Presencias y ausencias

Lo que pasa en el Ayuntamiento de Oviedo se queda en el Ayuntamiento de Oviedo. Como en Las Vegas. Pero sin casinos y sin putas, como lamentaría Bender. El Consistorio es un espacio sobrenatural en el que se dan inimaginables pactos entre la derecha y la izquierda, se alimenta un agujero negro rodeado de un Cinturón verde y se mantiene sin mucho bombo (y apenas platillo) a dos concejales condenados judicialmente. Eso a parte de que es el punto en el que se produjo el Big bang del caso Villa Magdalena, que no acabó con un agujero literario y otro literal en medio de la ciudad (en forma de aparcamiento subterráneo) porque la casualidad quiso que Foro Asturias irrumpiera en la Junta General como Atila (quien quiera saber más de este último particular, que lea a mi amigo Luis, que lo explica bien clarito y yo ahora no tengo tiempo de extenderme en la información).

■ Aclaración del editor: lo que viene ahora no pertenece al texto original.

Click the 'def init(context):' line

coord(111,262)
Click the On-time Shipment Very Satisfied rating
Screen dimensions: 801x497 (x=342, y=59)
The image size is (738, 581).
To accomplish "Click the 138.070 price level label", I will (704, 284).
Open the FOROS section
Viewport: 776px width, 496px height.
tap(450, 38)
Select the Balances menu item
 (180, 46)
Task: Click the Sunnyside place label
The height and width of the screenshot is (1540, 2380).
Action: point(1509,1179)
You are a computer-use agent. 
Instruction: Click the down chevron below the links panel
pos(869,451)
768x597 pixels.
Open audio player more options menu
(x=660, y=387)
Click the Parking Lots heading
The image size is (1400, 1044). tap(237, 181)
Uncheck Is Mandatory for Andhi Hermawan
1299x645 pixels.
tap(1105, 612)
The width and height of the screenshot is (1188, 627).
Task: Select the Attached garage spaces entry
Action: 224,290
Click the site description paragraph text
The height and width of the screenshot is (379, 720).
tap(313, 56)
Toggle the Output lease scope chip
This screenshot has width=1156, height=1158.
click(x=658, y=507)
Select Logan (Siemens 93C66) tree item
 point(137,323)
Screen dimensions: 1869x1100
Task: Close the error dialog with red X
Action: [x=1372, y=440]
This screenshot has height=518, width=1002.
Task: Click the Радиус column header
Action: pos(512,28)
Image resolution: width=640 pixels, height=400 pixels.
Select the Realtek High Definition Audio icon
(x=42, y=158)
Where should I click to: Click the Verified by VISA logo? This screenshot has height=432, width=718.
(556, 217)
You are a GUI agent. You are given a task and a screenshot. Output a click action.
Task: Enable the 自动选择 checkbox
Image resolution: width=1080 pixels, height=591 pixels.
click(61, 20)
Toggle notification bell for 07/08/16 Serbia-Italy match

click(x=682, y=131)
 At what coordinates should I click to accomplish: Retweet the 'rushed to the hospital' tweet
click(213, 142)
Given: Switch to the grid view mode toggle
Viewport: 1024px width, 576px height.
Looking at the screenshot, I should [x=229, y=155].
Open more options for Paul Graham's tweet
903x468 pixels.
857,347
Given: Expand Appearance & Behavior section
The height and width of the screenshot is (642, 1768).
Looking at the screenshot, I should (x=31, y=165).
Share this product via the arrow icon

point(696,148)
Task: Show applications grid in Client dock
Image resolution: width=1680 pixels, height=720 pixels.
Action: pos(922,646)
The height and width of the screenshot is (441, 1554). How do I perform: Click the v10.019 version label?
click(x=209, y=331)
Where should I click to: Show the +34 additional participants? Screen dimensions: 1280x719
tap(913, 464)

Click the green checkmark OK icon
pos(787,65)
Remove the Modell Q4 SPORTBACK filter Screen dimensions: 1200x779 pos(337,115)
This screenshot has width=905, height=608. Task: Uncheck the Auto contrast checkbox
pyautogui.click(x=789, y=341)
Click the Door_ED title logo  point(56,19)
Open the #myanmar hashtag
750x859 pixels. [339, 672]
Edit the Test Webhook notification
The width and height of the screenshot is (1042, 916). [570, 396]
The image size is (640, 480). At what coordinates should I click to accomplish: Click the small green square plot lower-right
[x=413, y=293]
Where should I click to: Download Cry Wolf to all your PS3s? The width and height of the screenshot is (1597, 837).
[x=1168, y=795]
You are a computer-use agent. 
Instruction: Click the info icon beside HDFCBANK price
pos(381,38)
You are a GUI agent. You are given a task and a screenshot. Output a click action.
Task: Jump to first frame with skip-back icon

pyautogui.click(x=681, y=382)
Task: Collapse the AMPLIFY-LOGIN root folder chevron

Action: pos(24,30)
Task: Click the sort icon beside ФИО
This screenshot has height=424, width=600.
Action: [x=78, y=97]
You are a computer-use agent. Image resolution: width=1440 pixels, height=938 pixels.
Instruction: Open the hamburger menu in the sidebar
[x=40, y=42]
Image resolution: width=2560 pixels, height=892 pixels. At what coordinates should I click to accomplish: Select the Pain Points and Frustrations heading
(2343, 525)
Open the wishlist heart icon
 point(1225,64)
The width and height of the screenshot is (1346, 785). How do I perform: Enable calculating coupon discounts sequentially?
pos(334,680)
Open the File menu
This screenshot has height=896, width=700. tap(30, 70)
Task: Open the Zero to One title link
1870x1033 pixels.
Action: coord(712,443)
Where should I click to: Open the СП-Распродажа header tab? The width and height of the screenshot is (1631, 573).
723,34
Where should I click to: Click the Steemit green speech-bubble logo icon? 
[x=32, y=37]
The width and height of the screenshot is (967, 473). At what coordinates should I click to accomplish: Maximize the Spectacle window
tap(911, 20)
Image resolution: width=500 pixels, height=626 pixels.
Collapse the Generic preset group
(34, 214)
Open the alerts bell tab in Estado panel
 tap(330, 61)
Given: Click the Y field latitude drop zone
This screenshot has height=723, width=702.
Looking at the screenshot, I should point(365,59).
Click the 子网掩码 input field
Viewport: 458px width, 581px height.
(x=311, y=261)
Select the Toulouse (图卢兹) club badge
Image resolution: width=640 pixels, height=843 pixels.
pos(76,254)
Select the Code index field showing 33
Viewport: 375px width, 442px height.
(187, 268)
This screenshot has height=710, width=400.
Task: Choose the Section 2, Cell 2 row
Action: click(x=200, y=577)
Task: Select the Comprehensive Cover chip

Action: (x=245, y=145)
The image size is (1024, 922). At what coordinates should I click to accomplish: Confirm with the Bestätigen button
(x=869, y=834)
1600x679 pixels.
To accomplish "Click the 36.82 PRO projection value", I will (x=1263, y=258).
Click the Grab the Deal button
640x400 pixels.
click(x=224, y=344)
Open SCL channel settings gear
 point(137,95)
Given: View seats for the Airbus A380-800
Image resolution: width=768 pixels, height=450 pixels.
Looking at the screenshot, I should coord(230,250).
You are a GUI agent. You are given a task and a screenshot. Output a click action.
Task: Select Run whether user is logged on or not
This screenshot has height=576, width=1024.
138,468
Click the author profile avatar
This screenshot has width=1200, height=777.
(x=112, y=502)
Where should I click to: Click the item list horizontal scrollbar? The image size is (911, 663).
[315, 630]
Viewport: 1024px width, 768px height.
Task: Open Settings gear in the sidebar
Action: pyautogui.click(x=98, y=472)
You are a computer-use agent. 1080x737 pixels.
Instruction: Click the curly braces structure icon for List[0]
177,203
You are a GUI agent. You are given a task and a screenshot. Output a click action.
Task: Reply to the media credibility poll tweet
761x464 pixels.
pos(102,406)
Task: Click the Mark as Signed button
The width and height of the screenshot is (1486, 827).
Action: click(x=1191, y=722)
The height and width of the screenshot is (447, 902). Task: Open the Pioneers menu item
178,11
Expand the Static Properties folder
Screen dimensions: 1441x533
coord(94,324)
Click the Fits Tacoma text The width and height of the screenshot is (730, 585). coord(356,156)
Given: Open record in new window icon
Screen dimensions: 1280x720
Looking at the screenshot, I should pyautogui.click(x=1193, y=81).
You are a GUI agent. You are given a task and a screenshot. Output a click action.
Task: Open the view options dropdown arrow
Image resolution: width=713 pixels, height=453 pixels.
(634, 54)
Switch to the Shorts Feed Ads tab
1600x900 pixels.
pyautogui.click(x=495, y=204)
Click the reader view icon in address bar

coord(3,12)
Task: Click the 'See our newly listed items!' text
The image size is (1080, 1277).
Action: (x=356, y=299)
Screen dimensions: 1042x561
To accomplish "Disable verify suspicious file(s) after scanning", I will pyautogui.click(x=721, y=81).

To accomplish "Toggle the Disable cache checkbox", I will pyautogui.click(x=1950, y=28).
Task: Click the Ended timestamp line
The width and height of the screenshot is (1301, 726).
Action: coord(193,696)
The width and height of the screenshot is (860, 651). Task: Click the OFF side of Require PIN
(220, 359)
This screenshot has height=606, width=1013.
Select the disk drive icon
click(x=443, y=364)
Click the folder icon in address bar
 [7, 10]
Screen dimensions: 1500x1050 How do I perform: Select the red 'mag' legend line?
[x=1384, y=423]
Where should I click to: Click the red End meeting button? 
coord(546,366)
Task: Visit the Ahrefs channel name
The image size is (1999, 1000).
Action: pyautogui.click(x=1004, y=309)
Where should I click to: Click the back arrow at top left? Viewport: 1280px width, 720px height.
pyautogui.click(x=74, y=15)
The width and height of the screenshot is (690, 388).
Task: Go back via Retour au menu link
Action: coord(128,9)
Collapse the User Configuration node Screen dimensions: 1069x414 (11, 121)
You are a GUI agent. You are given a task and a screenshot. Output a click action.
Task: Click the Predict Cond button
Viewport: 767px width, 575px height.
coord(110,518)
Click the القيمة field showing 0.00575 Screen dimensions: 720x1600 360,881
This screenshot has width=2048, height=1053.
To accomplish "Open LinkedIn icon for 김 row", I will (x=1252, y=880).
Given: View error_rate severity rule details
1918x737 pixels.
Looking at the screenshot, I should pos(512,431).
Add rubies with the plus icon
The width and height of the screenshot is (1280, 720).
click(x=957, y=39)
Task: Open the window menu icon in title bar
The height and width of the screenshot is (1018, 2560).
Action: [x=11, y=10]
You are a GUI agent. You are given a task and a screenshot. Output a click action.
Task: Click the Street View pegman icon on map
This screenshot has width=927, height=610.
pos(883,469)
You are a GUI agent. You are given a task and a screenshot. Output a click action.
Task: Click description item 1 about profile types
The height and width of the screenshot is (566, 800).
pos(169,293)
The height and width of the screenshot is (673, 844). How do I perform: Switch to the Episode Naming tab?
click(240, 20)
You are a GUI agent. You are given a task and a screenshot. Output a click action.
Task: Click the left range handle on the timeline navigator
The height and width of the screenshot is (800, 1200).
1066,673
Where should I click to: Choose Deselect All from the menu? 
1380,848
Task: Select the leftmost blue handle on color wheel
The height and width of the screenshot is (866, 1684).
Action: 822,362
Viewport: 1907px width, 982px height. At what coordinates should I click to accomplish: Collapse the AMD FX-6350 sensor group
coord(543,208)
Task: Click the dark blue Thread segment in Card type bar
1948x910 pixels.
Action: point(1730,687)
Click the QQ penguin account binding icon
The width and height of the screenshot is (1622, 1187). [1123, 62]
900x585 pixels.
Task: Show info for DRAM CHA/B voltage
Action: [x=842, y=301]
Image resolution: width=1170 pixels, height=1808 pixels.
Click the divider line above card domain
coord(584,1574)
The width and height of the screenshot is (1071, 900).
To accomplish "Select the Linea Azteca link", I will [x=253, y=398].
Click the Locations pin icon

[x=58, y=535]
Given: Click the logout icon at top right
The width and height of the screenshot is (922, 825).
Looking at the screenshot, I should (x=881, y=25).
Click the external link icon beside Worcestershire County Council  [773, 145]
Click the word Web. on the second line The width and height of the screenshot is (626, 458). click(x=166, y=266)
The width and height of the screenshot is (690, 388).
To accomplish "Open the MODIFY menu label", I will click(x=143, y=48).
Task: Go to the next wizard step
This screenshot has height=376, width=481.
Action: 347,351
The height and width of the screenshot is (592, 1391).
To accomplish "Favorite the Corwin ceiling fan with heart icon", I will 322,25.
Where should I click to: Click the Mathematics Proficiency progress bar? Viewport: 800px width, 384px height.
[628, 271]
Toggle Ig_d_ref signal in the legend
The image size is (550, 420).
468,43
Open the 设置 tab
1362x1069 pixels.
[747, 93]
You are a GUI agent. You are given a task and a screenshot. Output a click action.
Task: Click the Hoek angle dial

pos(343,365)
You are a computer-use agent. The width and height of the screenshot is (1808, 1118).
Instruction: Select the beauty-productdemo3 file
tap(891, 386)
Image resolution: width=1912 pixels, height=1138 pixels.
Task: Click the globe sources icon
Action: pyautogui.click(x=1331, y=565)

Este esotérico Ayuntamiento es famoso por sus presencias: la del popular Jaime Reinares, condenado por revelación de secretos, y la de la forista Belén Arganza, condenada por vejaciones; pero también es famoso por sus ausencias. La primera la del izquierdaunidista, Roberto Sánchez Ramos, que se fue al baño permitiendo que el Equipo de Gobierno rechazara una petición para que el consistorio se sumase a una iniciativa contra la Ley de Racionalización y Sostenibilidad de la Administración Local, aprobada por el Gobierno de Mariano Rajoy. Se daba la circunstancia de que Izquierda Unida acababa de pactar con el ejecutivo del PP los presupuestos, mostrándose como el sustento de los populares. La seguda ausencia es la del socialista Alfredo Carreño, portavoz de su Grupo municipal, y es bien reciente. Se produjo ayer, en el Pleno municipal y, con ella, Carreño permitió que el Equipo de Gobierno sacara adelante el informe de las conclusiones sobre otro de los misterios insondables que se gestaron en el Ayuntamiento: Los palacios (Calatrava mediante).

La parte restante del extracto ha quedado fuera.